Presidente do DEM brasiliense e terceiro mais votado na última eleição de senador, o ex-secretário Alberto Fraga (foto) reuniu advogados para examinar a possibilidade de cobrar na Justiça Eleitoral a cadeira de Cristovam Buarque. “Se houver consistência em um processo nesse sentido, entrarei no Judiciário”, avisa. Para Fraga, em princípio há consistência. “Se uma condenação como a aplicada a Cristovam não for considerada para a Lei da Ficha Limpa, o mínimo que se pode dizer é que a lei é capenga”, avalia o presidente do DEM.
Lei é lei
Fraga também está convencido de que a condenação, relativa a fato ocorrido em 1996, aplica-se ao atual mandato: “se impediria o réu de concorrer em 2014, com mais razão se aplicaria em 2010”. Fraga também diz que essa não é a forma de que gostaria para ter um mandato de senador, “mas lei é lei”.
Fichas sujas
Em tempo: o presidente do DEM insiste em que Cristovam não é o único condenado entre os senadores.

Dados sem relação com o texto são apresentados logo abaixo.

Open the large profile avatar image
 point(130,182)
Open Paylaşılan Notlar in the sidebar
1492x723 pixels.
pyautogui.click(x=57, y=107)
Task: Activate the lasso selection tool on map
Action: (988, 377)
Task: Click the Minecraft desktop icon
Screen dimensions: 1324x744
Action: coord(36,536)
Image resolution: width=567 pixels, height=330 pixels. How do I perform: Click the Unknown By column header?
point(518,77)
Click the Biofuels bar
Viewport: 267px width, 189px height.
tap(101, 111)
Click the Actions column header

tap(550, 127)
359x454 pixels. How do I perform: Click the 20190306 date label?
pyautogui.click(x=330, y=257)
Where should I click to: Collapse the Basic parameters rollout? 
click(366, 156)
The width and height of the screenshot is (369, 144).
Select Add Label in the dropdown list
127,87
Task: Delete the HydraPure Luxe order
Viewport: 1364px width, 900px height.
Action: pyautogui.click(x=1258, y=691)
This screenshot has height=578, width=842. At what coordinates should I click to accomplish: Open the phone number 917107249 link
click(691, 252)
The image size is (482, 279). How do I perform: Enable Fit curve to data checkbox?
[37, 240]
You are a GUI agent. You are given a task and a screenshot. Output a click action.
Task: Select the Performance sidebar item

Assegura, como já fez na campanha, que também o senador Rodrigo Rollemberg já sofreu condenação no Tribunal de Contas do Distrito Federal – suas contas como secretário de Estado foram rejeitadas – e não conseguiu reverter o processo no Judiciário. “Isso quer dizer que os dois senadores do Distrito
Federal são fichas-sujas”, conclui Fraga.